Las imágenes dicen más que mil palabras y cuando de inseguridad se trata, la impresión que dejan ataques como los que se vivieron en Ciudad Juárez, Chihuahua y en Baja California, dejan claro para muchos ciudadanos que la percepción de los acontecimientos no son una magnificación si no una preocupación porque la delincuencia organizada atacó a la sociedad civil para llamar la atención y exhibir al Estado sin estrategia de combate a este tipo de reacciones.
Además de las imágenes y de los 10 muertos en Juárez, subsisten las estadísticas nacionales, confirmadas por la propia autoridad federal, del registro de 260 muertes violentas provocadas por el crimen organizado en el país en sólo cuatro días (9 al 14 de agosto), una vez más una realidad que tiene sustento no en percepciones o interpretaciones, sino en datos duros que alimentan aún más la desconfianza, coraje y dolor de todos, víctimas y ciudadanos que hoy habitan territorios dominados por la inseguridad.
En el análisis de los hechos y el recuento de los daños, sobre todo en el caso específico de Ciudad Juárez, hay que evaluar las acciones de violencia extrema cuya intención principal era generar terror y miedo, pero además retar a las autoridades y exhibir su falta de capacidad profesional y táctica para enfrentar acciones perfectamente planeadas y coordinadas para evitar detenciones.
Lo más doloroso, es que en esta ocasión los ataques no fueron entre delincuentes, tampoco contra policías, soldados o marinos o autoridades de Gobierno; ahora el ataque armado fue contra ciudadanos y trabajadores que a plena luz del día laboraban o acudían a realizar algunas compras.
Muchos fueron despojados de sus vehículos para quemarlos y bloquear calles y avenidas sin que autoridades de los tres niveles de Gobierno pudieran impedir las agresiones de los delincuentes que lo mismo balacearon negocios y quemaron tiendas de conveniencia.
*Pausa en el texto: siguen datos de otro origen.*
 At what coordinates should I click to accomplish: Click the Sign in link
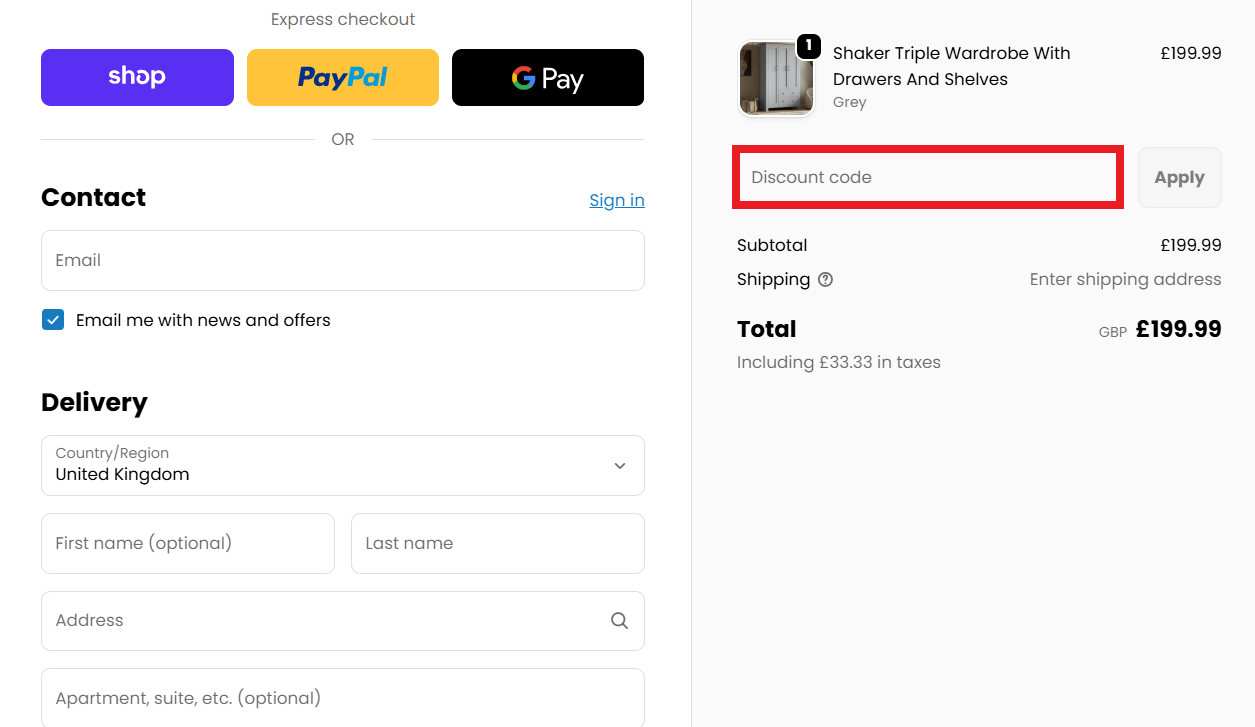point(616,200)
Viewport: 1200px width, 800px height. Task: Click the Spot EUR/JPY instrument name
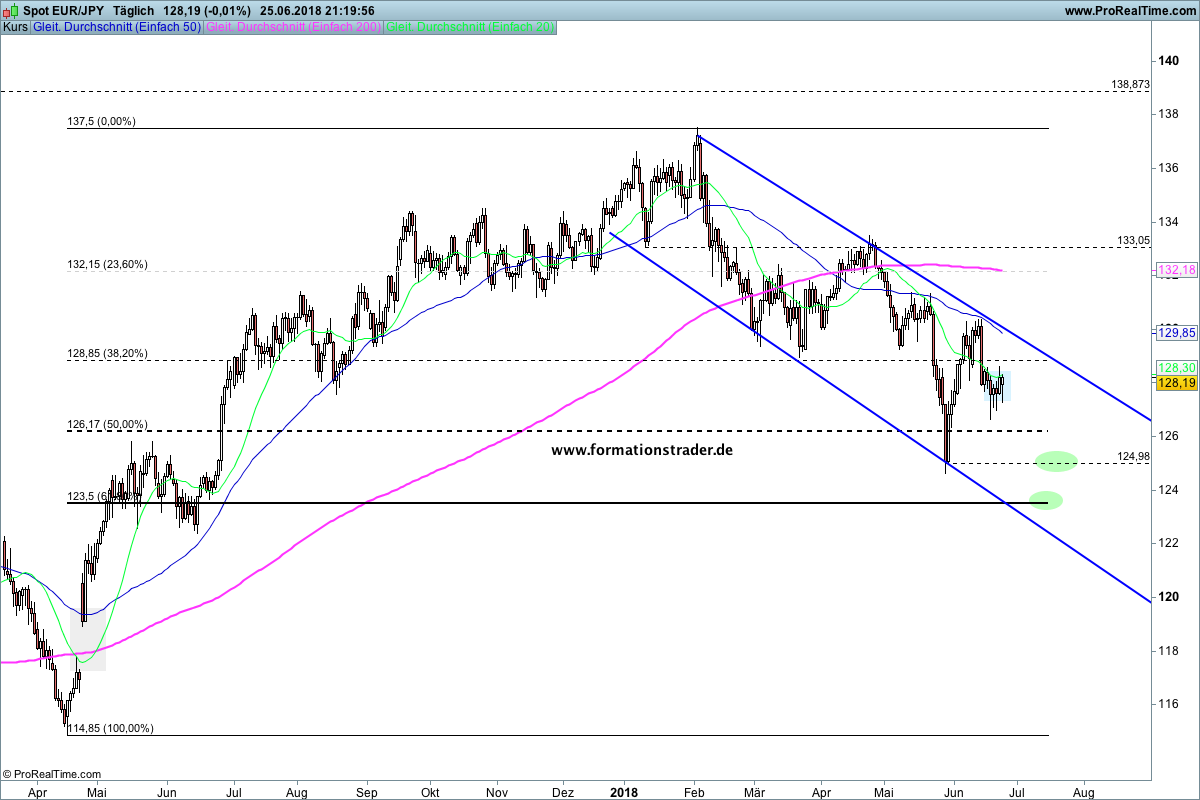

La respuesta del estado fue insuficiente no sólo el jueves, también viernes, sábado y domingo continuaron los ataques, incluso con la presencia de soldados que llegaron a la ciudad fronteriza pero que no pudieron contener los ataques e incendios que continuaron en varios puntos de la comunidad.
Los discursos gubernamentales y políticos minimizaron el efecto de los hechos y por el contrario aseguraron que se magnificó el tema por parte de opositores políticos sin siquiera enviar un pésame a las familias de los 10 muertos que se tuvo en una sola jornada.
Es triste escuchar y leer el mensaje del Estado que simplifica los hechos y no observa que el ciudadano no encuentra, en esa respuesta, la explicación a los hechos y la fortaleza que exhibe la delincuencia organizada sobre las autoridades y que la seguridad pública más allá de las promesas de campaña en las que se aseguró que el ambiente cambiaría y no que empeoraría.
La percepción de inseguridad no es un tema de publicidad, de política o de magnificación personal; el sentimiento está basado en imágenes y estadísticas que no se pueden negar y que, aunque así se pretenda, no convencen ni a los afectados ni a la opinión pública.
No es alentador observar que una nueva era de terrorismo inicia en México y que ahora puede afectar a cualquier ciudadano por encima incluso de las fuerzas de seguridad y de Gobierno y que la nueva forma de violencia del crimen continuará pues la respuesta el Estado la estimula y le permitirá no solo operar si no aumentar su intensidad.